Man sieht aber an diesem Buch,« fuhr Goethe fort, »wie viele Märchen uns von seinem ägyptischen Feldzuge erzählet worden. Manches bestätiget sich zwar, allein vieles gar nicht, und das meiste ist anders.

Daß er die achthundert türkischen Gefangenen hat erschießen lassen, ist wahr; aber es erscheint als reifer Beschluß eines langen Kriegsrates, indem nach Erwägung aller Umstände kein Mittel gewesen ist, sie zu retten.

Daß er in die Pyramiden soll hinabgestiegen sein, ist ein Märchen. Er ist hübsch außerhalb stehen geblieben und hat sich von den andern erzählen lassen, was sie unten gesehen.

So auch verhält sich die Sage, daß er orientalisches Kostüm angelegt, ein wenig anders. Er hat bloß ein einziges Mal im Hause diese Maskerade gespielt und ist so unter den Seinigen erschienen, zu sehen, wie es ihn kleide. Aber der Turban hat ihm nicht gestanden, wie er denn allen länglichen Köpfen nicht steht, und so hat er dieses Kostüm nie wieder angelegt. Die Pestkranken aber hat er wirklich besucht, und zwar um ein Beispiel zu geben, daß man die Pest überwinden könne, wenn man die Furcht zu überwinden fähig sei. Und er hat recht!

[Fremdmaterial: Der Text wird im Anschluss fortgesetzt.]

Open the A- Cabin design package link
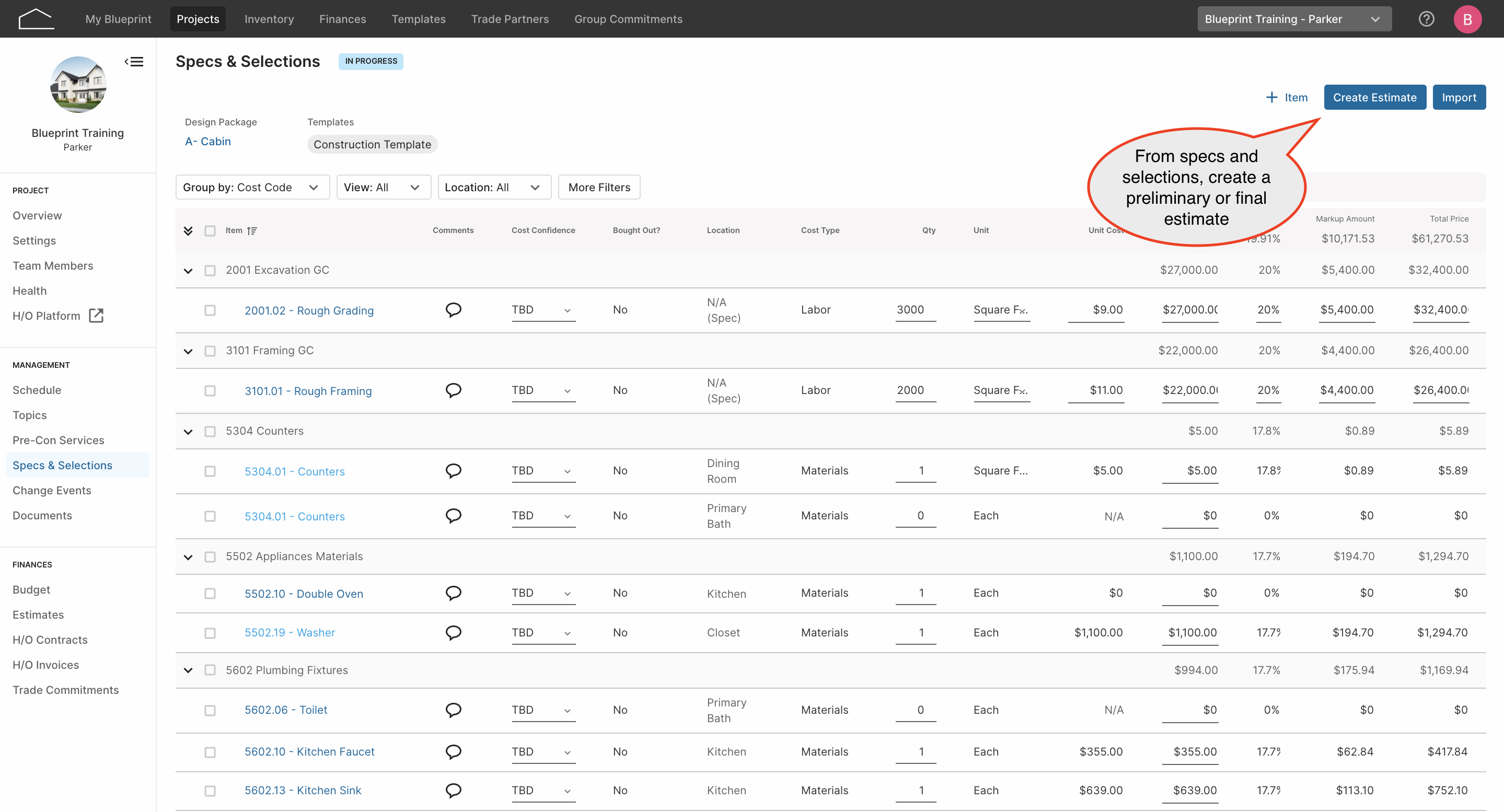 [x=208, y=141]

Ich kann aus meinem eigenen Leben ein Faktum erzählen, wo ich bei einem Faulfieber der Ansteckung unvermeidlich ausgesetzt war und wo ich bloß durch einen entschiedenen Willen die Krankheit von mir abwehrte. Es ist unglaublich, was in solchen Fällen der moralische Wille vermag. Er durchdringt gleichsam den Körper und setzt ihn in einen aktiven Zustand, der alle schädlichen Einflüsse zurückschlägt. Die Furcht dagegen ist ein Zustand träger Schwäche und Empfänglichkeit, wo es jedem Feinde leicht wird, von uns Besitz zu nehmen. Das kannte Napoleon zu gut, und er wußte, daß er nichts wagte, seiner Armee ein imposantes Beispiel zu geben.

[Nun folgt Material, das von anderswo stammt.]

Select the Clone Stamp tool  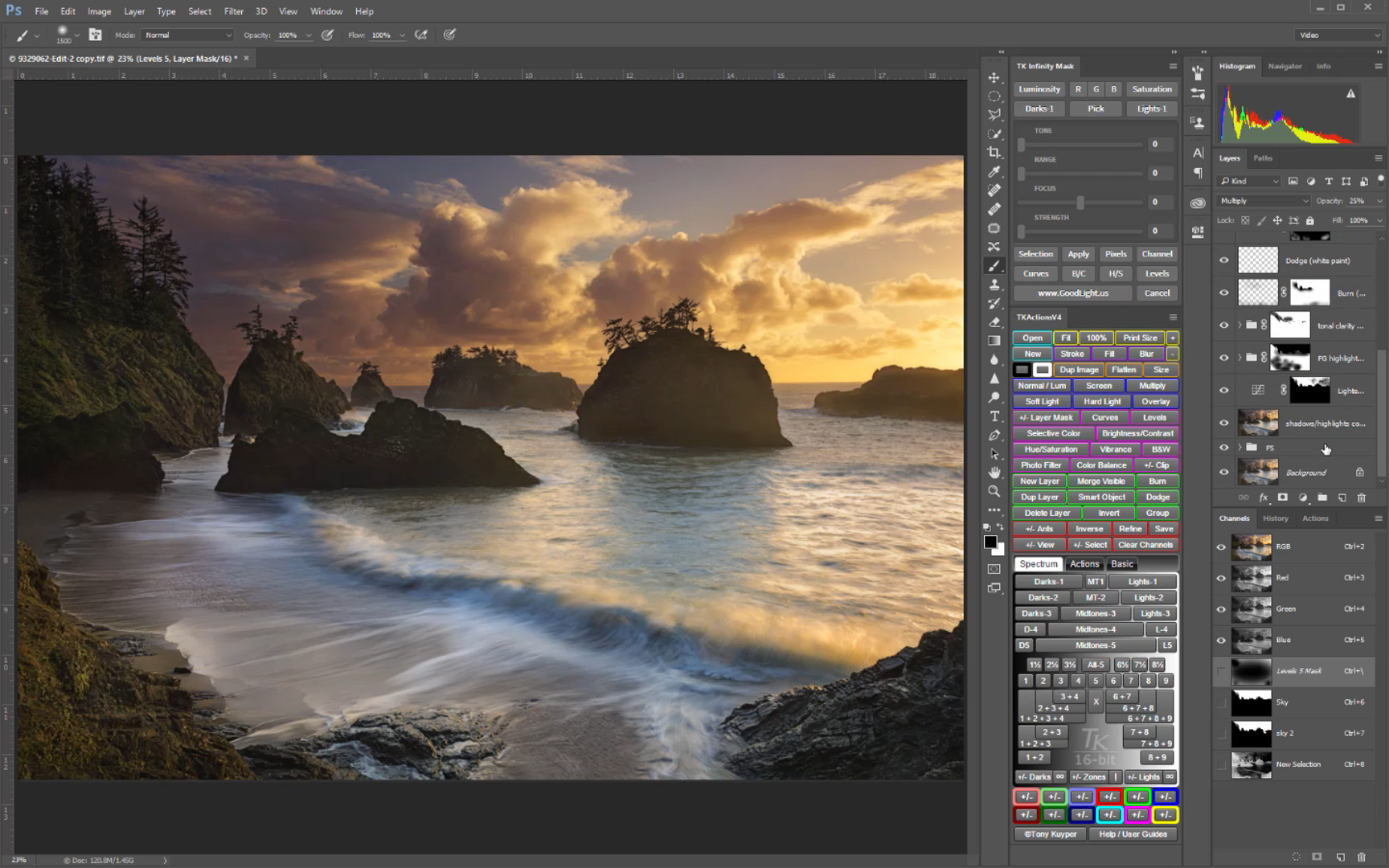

Aber«, fuhr Goethe sehr heiter scherzend fort, »habt Respekt! Napoleon hatte in seiner Feldbibliothek was für ein Buch? – meinen ›Werther‹!«

»Daß er ihn gut studiert gehabt,« sagte ich, »sieht man bei seinem Lever in Erfurt.«

»Er hatte ihn studiert wie ein Kriminalrichter seine Akten,« sagte Goethe, »und in diesem Sinne sprach er auch mit mir darüber.

Es findet sich in dem Werke des Herrn Bourrienne eine Liste der Bücher, die Napoleon in Ägypten bei sich geführt, worunter denn auch der ›Werther‹ steht. Das Merkwürdige an dieser Liste aber ist, wie die Bücher unter verschiedenen Rubriken klassifiziert werden. Unter der Aufschrift ›Politique‹ z. B. finden wir aufgeführt: ›Le vieux testament‹, ›Le nouveau testament‹, ›Le coran‹ woraus man sieht, aus welchem Gesichtspunkt Napoleon die religiösen Dinge angesehen.«

Goethe erzählte uns noch manches Interessante aus dem Buche, das ihn beschäftigte. Unter andern auch kam zur Sprache, wie Napoleon mit der Armee an der Spitze des Roten Meeres zur Zeit der Ebbe durch einen Teil des trockenen Meerbettes gegangen, aber von der Flut eingeholt worden sei, so daß die letzte Mannschaft bis unter die Arme im Wasser habe waten müssen und es also mit diesem Wagestück fast ein pharaonisches Ende genommen hätte. Bei dieser Gelegenheit sagte Goethe manches Neue über das Herankommen der Flut. Er verglich es mit den Wolken, die uns nicht aus weiter Ferne kommen, sondern die an allen Orten zugleich entstehen und sich überall gleichmäßig fortschieben.